MASSACHUSETTS SEN. Edward M. Kennedy was 9 years old when the man he will now succeed as chairman of the Senate Judiciary Committee, James O. Eastland, came to the Senate from Mississippi. That was in 1941. We note this historial fact because it gives you some sense of Mr. Eastland's own political longevity and also of the panorama of social and political change his career has spanned. Mr. Eastland, it needs to be said at once, give over a large part of that career - up until around the mid- to late-1960s - to doing everything in his power to block for retard the principla element of that change: the liberation, first of his region and then of the country as a whole, from the shackles of government-sanctioned, culturally blessed institutional racism.
It does not mitigate the recollection of the especially ugly and raw language in which the Mississippian defended his position in this battle to observe, as many have done, that Mr. Eastland was and remains essentially a politican - and that had he come from Brooklyn, N.Y., instead of Sunflower County, Miss., he would probably have out-liberaled Jacob Javits. Those decades of racial obsession, plus some miserable contributions to the witch-hunting of the 1950s and early 1960s, must stand as central features in any overall portrayal of his career.

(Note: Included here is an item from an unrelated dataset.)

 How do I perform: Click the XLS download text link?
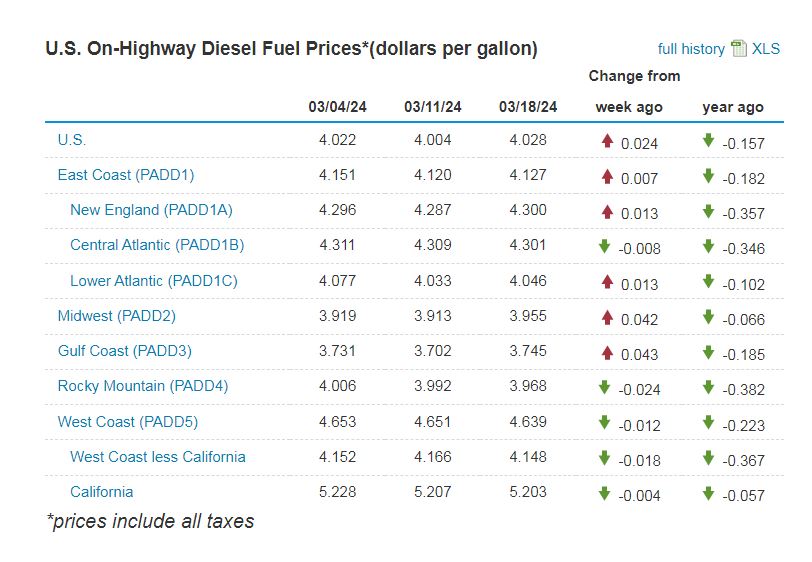click(x=766, y=49)
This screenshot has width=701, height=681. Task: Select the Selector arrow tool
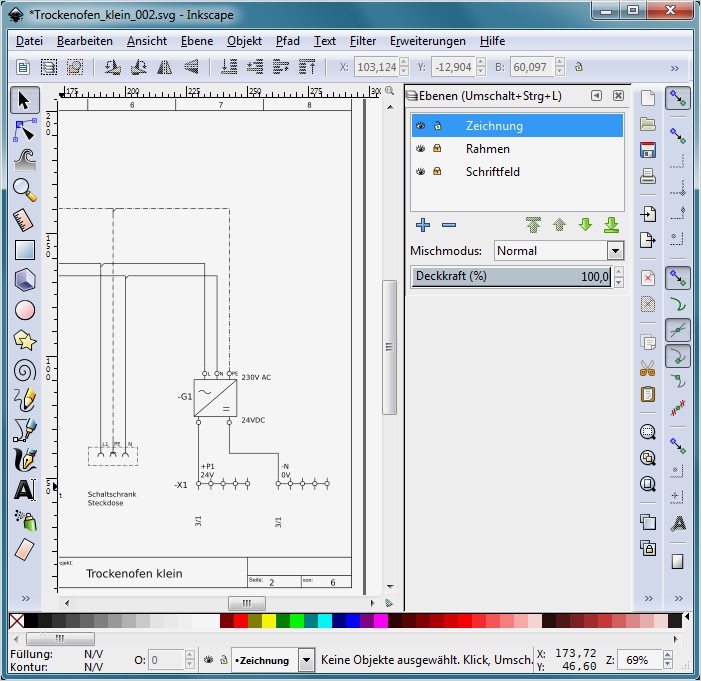tap(25, 100)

Nevertheless, to dwell exclusively on these aspects of Mr. Eastland's 37 years in the U.S. Senate is to miss the meaning of the current transition on the committee he headed and also to miss the contemporary history lesson embodied in the turn his career has taken. Southern senators like Mr. Eastland were themselves unexpected beneficiaries of the battle they lost in Congress and the courts: They were freed up to think about something other than how every act or proposal that came into their line of vision could be used to bolster the doomed racial dispensation of the South. Mr. Eastland in the past decade or so has managed to win - yes - the affection and personal regard of many of those liberals and assorted integrationists who have served on or around the Judiciary Committee. He has, by their accounts, introduced and maintained a high degree of democracy into the committee's proceedings. He has been fair and understanding in his dealings with the members. "He plays hardball with you on the issues," is the way one puts it, "but not tricks." Another liberal admirer elaborates: "He is not like some of those 'high-minded' ones who beat you by calling a vote when you're in the men's room."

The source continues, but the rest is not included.